Windows on Whales and Whaling
Editorial by Janice Henke, Anthropologist
 

Each of us sees the world through the window of our own experience and culture. The lights that shine through that window are the many kinds of information that inform us about what we see "on the other side", as well as those "facts" that inform us about the world of our own lives, on our own side of the window. In modern times, people have developed ways of sharing their differing views of our common world, through the lenses of diplomacy, negotiation, and attempts at mutual understanding and cooperation. This strategy for having working relationships outside one's own culture was formed when it dawned on many people that the old ways of persuasion, through force and violence, were not all that effective or beneficial over time.

The ICRW was formed as an effective way for many nations to find mutual benefit from blending the perspectives of whale conservation with those of whale utilization. Thus we recall that famous phrase in the ICRW preamble which states: "Having decided to conclude a convention to provide for the proper conservation of whale stocks and thus make possible the orderly development of the whaling industry;"

Today, sadly, the windows through which many in the western world perceive whales and whaling are admitting fewer sources of light than formerly. Two distinct views have emerged at the house of the IWC because of two very different kinds of information that have penetrated the consciousness of common citizens and their national leaders. Some of us are in cultural houses with windows on the world that admit only one scene, while no other light penetrates through the shadows that have formed around us.

Anti-whaling proponents resist all attempts by those in other cultural houses to remove the clouds that cast shadows of prejudice and suspicion. They refuse to admit the lights of science and cultural tolerance. Their view of whaling is seen through the lens of political power to be gained at home through strategies of coercion and political blackmail. What national leader would decide to make pro-whaling decisions based on science and respect for cultural differences when he or she is aware that at home, the opposition party and green NGOs will use all manner of untrue, negative information to cause a loss of office at election time? No national leader wishes to be labeled "anti-environment", which is just what happens any time that there is a possibility that decisions would be made in accordance with the mandates of the Convention; i.e., all whale management decisions are to be made on the basis of science.

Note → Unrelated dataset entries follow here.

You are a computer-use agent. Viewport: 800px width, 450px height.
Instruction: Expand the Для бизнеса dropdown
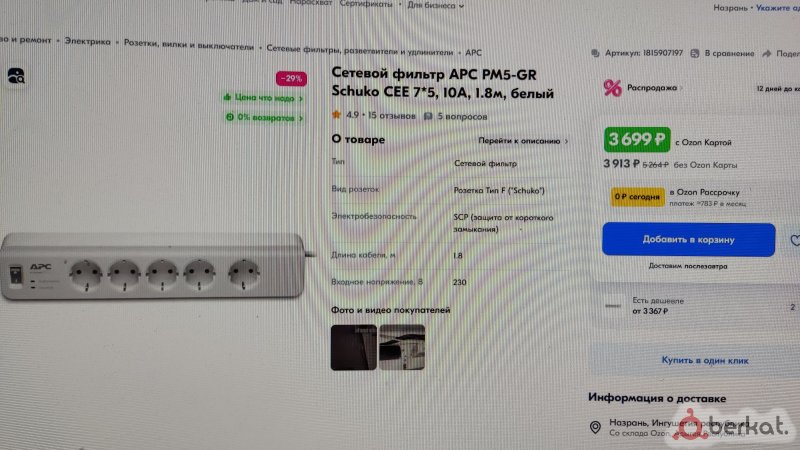(436, 6)
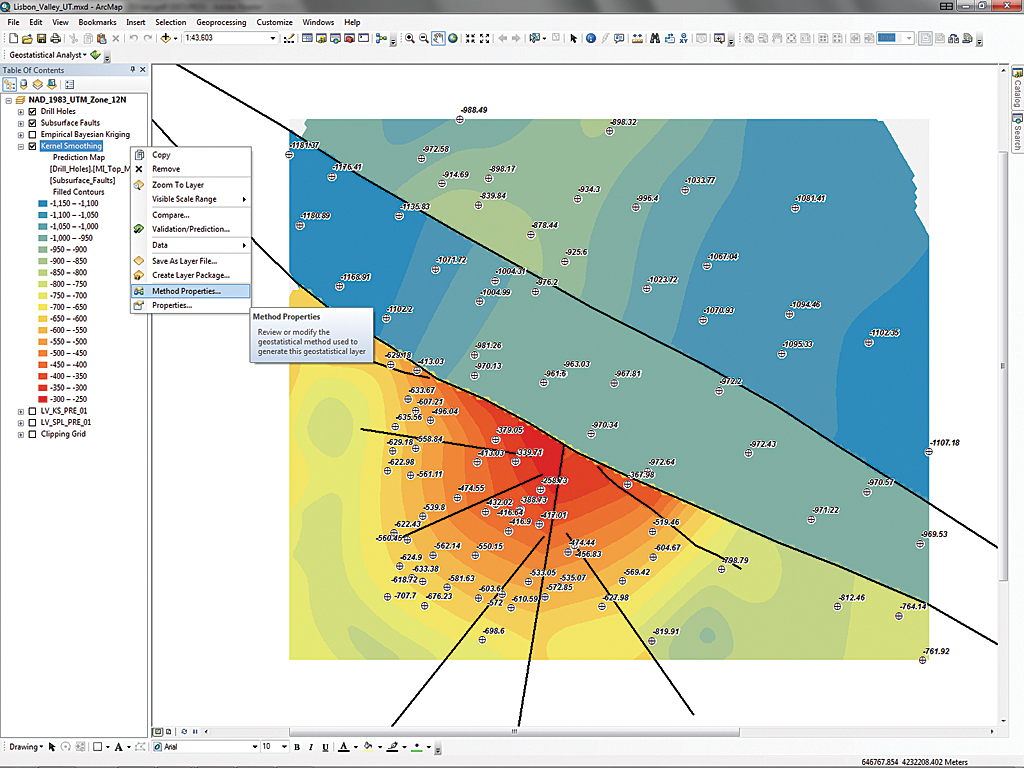
Task: Open the Find tool with binoculars icon
Action: click(x=655, y=38)
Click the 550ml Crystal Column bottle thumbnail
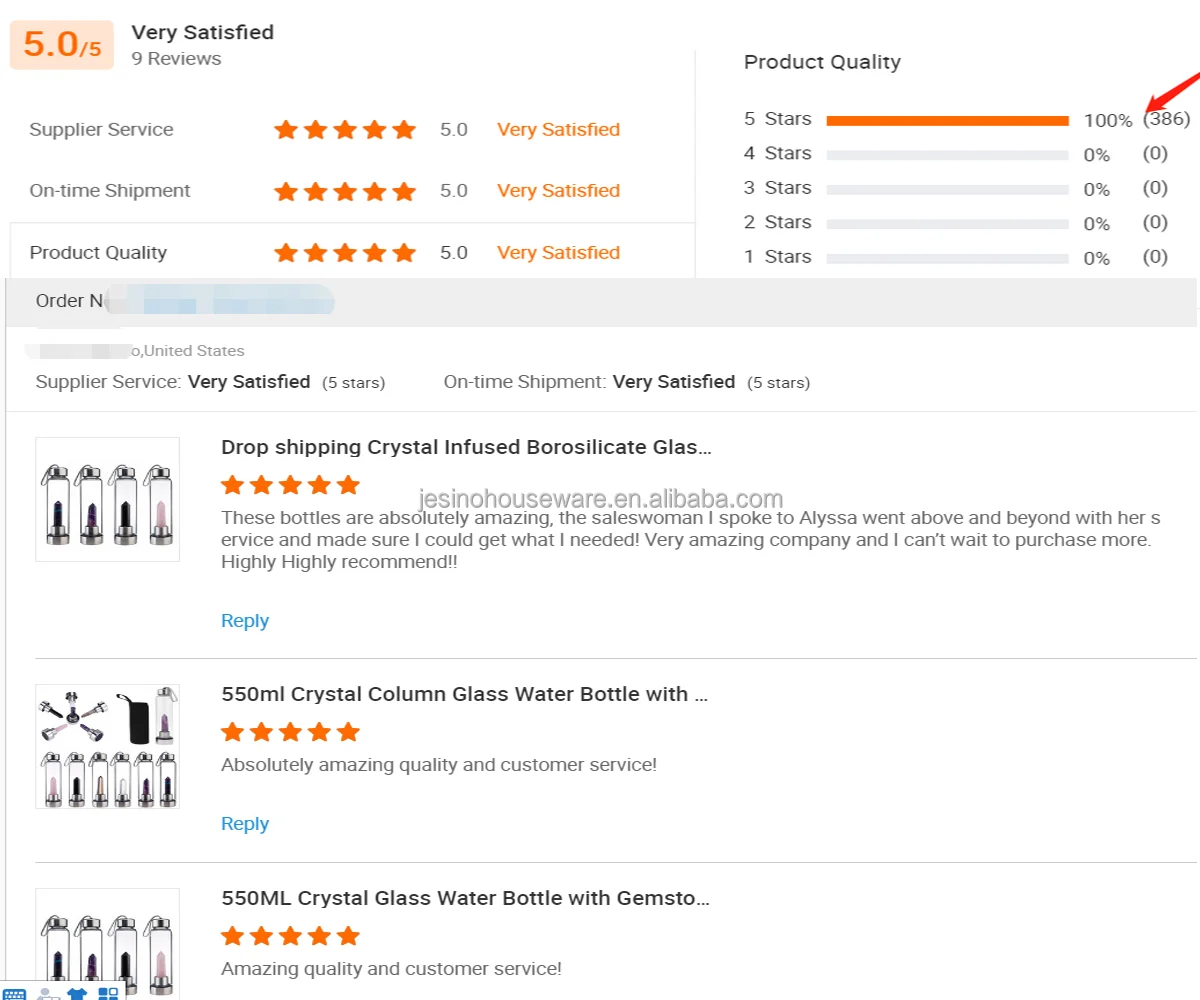The width and height of the screenshot is (1200, 1000). pyautogui.click(x=107, y=746)
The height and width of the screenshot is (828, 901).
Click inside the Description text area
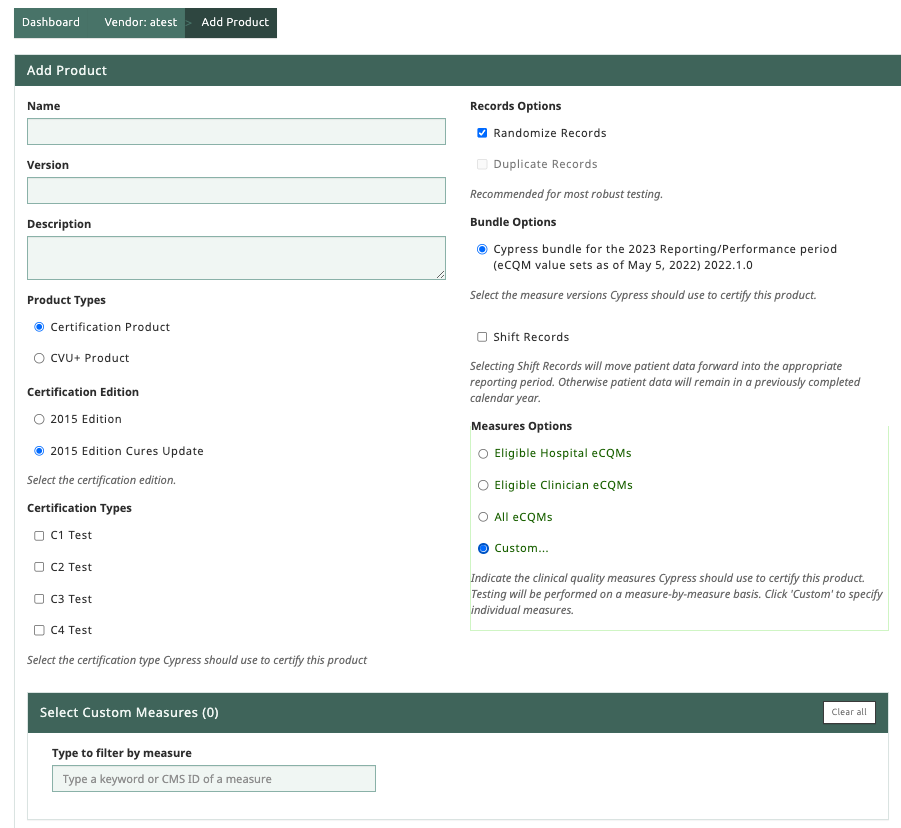click(236, 258)
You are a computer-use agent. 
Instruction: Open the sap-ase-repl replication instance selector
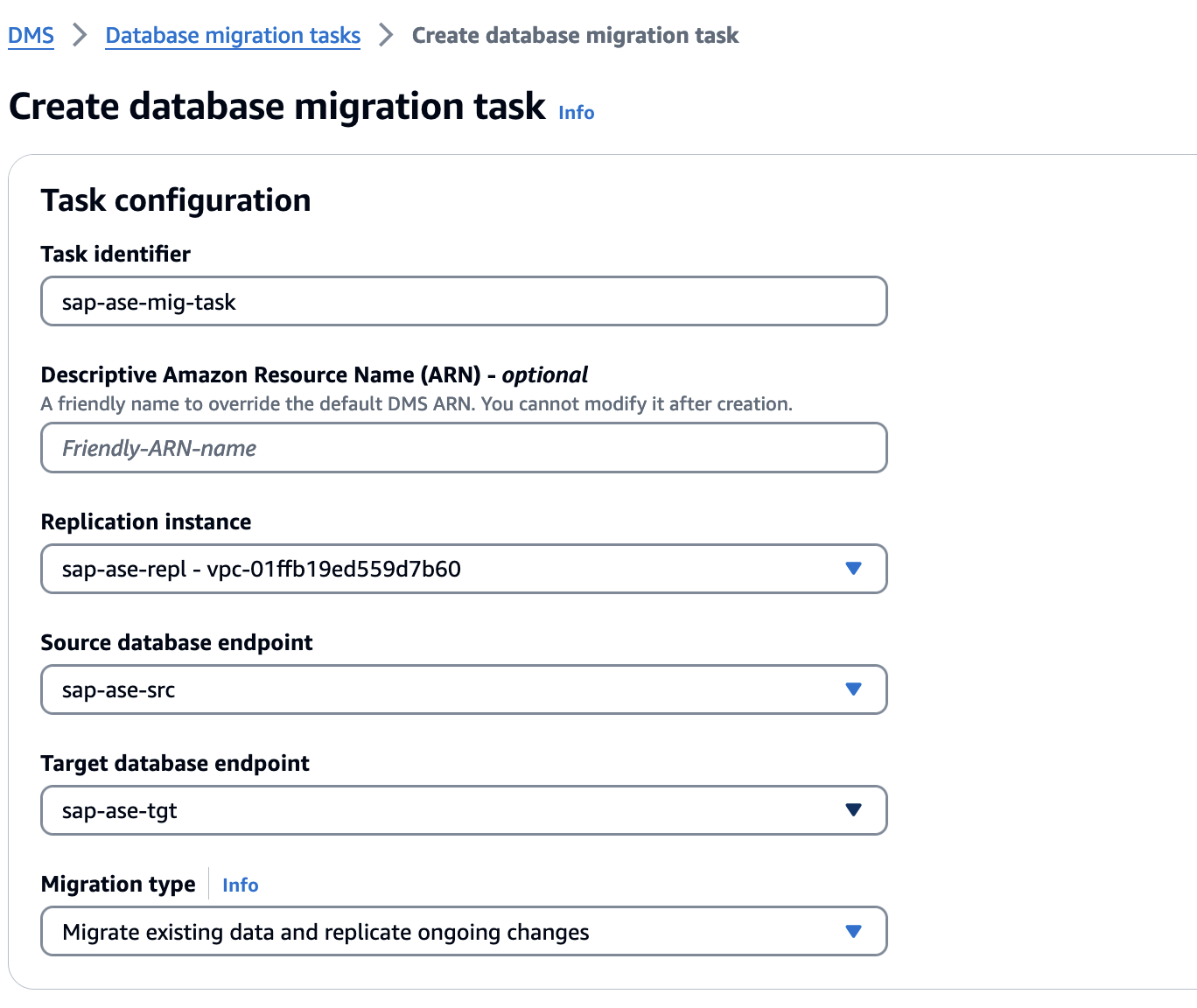point(438,569)
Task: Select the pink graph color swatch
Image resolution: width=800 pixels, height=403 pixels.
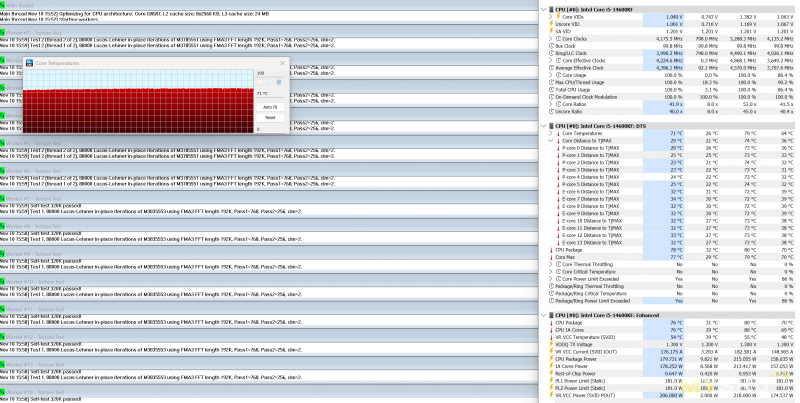Action: pos(262,81)
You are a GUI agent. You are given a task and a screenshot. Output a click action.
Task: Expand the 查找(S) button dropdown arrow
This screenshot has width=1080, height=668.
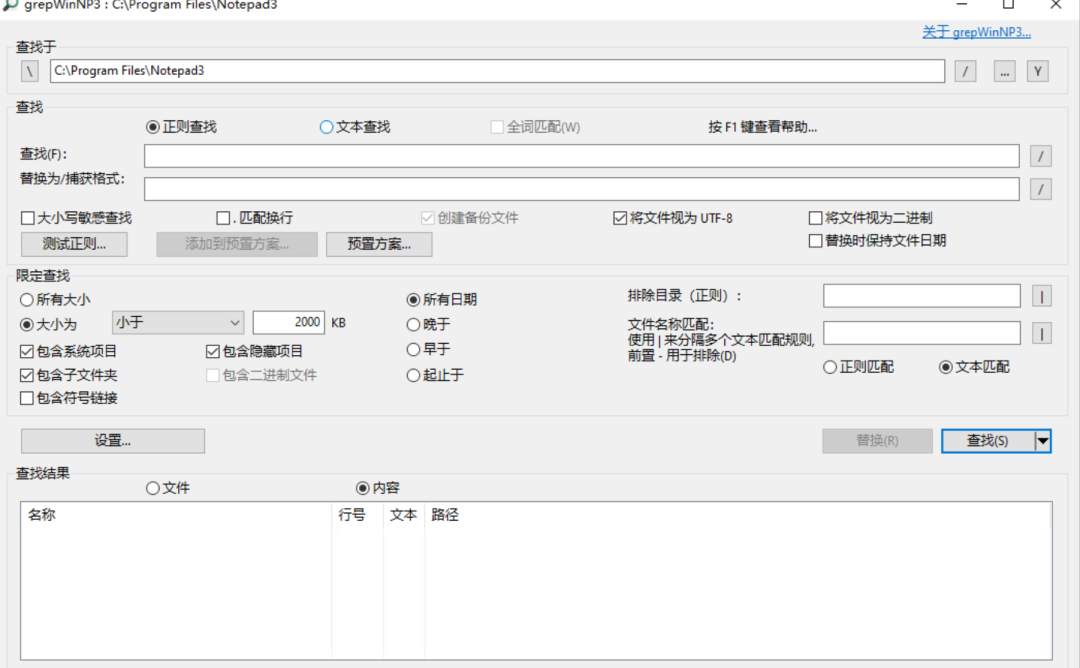click(x=1043, y=441)
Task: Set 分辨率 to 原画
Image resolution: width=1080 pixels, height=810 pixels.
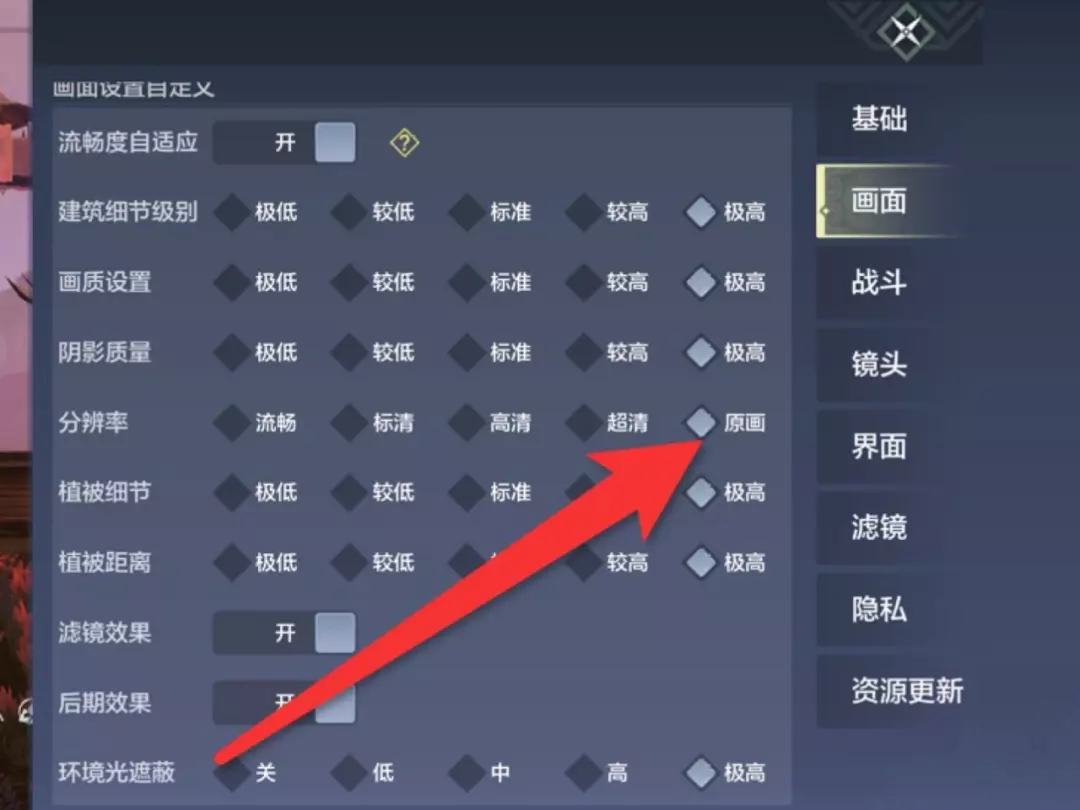Action: [x=725, y=422]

If the leader's own citizens do not participate in whaling, or do not derive some cultural or economic benefit from it, then the national policy of obstructionism at IWC will not change, regardless of words written long ago in a Convention preamble, and regardless of increasing and overwhelming evidence that a cooperative, multi-species approach to whale and fisheries management is the only scientifically justifiable answer to newly perceived problems in the marine environment.

Our world is viewed through many windows. The lights of science and the lights of tolerance for human differences are still beacons for many people. We at IWMC fervently hope that the darkness of intolerance and hatred can be overcome in the future so that all people can work together towards the goals of sustainability and lasting conservation of all the earth's natural resources.